Torrance teaches the boys pro bono because he wants to, and because he can. He makes a tidy living off his Tour pro clientele and an endorsement deal with Titleist, and frankly, when it comes to cost of living, Largs isn't Lake Nona. Which isn't to say the boys aren't grateful. "Bob's the most giving man I've ever known," says Eddie Thomson, 38, a postman turned mini tour pro and a standout in Torrance's Inverclyde stable. "He'd give you the shirt off his back if he thought it would help your golf swing."

Torrance, ever-present cigarette in one hand, coffee-machine cappuccino in the other, is sitting on a red plastic chair critiquing Thomson as he works on rotating his left wrist through impact. The old pro has cropped gray hair and a loveable face that droops like a bloodhound's.
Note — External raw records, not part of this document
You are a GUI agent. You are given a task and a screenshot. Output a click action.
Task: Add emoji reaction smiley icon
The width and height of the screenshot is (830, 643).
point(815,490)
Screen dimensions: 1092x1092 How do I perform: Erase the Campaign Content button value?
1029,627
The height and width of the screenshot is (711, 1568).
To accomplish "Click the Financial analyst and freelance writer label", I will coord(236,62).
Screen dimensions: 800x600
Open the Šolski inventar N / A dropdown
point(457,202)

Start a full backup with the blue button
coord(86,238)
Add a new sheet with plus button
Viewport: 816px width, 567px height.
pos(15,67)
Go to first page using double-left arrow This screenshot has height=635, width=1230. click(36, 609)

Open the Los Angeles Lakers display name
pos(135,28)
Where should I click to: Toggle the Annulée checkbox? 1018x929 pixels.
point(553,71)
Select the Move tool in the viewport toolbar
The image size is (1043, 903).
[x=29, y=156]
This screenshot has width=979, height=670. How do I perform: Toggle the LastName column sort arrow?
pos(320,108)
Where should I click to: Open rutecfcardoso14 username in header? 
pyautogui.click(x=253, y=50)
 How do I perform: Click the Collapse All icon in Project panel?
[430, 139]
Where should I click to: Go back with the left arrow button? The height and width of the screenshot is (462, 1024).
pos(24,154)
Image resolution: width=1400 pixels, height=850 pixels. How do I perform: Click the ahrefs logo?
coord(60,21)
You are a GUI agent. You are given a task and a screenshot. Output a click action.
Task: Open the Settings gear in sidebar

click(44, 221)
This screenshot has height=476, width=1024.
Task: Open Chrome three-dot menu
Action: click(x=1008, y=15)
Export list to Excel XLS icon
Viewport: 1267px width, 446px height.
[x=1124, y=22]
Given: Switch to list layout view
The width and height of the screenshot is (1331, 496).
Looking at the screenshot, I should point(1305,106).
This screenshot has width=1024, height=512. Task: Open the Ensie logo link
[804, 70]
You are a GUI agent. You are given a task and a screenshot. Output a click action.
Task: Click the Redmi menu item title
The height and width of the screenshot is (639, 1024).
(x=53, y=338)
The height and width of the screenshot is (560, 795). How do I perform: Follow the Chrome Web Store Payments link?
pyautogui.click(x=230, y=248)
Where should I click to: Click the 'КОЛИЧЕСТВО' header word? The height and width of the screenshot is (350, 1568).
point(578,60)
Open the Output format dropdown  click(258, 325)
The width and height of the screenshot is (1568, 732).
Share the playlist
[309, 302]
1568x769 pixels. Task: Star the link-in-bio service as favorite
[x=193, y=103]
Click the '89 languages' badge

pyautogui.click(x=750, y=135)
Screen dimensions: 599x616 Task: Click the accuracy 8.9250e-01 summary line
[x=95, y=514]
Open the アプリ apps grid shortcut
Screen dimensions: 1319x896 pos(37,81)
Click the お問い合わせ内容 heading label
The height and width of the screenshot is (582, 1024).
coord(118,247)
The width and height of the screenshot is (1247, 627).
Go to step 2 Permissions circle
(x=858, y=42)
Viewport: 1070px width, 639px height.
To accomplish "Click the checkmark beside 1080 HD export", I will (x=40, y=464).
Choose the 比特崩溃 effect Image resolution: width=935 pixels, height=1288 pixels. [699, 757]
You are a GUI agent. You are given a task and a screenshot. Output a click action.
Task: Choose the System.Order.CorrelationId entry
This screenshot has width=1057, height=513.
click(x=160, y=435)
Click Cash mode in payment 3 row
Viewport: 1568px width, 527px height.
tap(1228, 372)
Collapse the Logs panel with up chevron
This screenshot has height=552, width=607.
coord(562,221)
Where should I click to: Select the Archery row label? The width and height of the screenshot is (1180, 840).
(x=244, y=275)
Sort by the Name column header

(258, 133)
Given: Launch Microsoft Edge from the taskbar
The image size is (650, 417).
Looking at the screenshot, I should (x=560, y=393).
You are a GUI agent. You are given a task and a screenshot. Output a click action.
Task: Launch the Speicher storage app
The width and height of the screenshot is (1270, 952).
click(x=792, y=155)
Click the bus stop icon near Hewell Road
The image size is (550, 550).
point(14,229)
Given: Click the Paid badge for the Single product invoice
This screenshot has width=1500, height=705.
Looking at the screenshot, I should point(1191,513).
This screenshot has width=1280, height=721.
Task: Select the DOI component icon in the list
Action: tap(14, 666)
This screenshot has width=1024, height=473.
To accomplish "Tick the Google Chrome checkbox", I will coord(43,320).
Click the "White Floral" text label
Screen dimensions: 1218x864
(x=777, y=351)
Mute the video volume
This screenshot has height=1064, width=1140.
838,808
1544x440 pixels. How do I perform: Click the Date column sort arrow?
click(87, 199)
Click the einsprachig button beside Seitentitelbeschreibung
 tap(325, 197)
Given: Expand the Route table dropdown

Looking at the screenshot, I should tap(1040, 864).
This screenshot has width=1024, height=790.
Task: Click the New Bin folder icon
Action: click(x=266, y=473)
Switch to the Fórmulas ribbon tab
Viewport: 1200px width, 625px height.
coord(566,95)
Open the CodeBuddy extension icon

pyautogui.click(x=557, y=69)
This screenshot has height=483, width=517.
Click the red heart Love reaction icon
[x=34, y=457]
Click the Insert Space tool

He's in a complimentary mood. "That's your best swing there," Torrance says — or at least that's what it sounded like he said. You don't need a translator to understand Torrance, you need a muffler. His brogue is so full of bass and gravel, it sounds like someone is kick-starting a Harley. In 2008, Torrance gave Fred Couples a lesson. "I don't know what he said," Couples told Bob's wife, June, "but it sounded good." When Torrance was interviewed on American TV during a Ryder Cup years ago, the network ran subtitles. "It's like listening to the guy from Khazikstan in the United Nations building," says Peter Jacobsen, a seven-time PGA Tour winner who has worked with Torrance. "You get every third or fourth word."

Still, Torrance's instruction comes through loud and clear. Often it begins with the cold truth — that a player's swing is rubbish. Then he likes to impart a quick fix to jolt his pupil's confidence. Then, if the player's willing to work like a coal miner, Torrance will duck his head under the hood and begin his repairs. His guiding principle, if he has one, is that the swing begins in the legs. "They're the generators," he says. But other than that, he's not a theory teacher. "He's a fundamental teacher," Jacobsen says. "He talks about footwork, balance, rhythm." Sam Torrance has been taking advice from his dad for more than 50 years. "He has no specific approach, like 'You must do this,' " Sam says. "He'll look at a player, he'll see what's wrong and he'll fix it."

Or he'll see what's right and not do a thing. "Rory McIlroy asked me for a lesson last year," says Torrance, his eyes still glued to Thomson. "I said, 'Don't touch it. Leave it aloooone.' " McIlroy's no natural, however — at least not according to Torrance. "There's no such thing as natural ability, because golf's an unnatural game," Torrance says. "Some people have a natural aptitude for the game — Snead had it, Byron Nelson had it. Hogan didn't. He worked for everything he got. If you see Hogan's swing when he was young, it was terrrrrrible."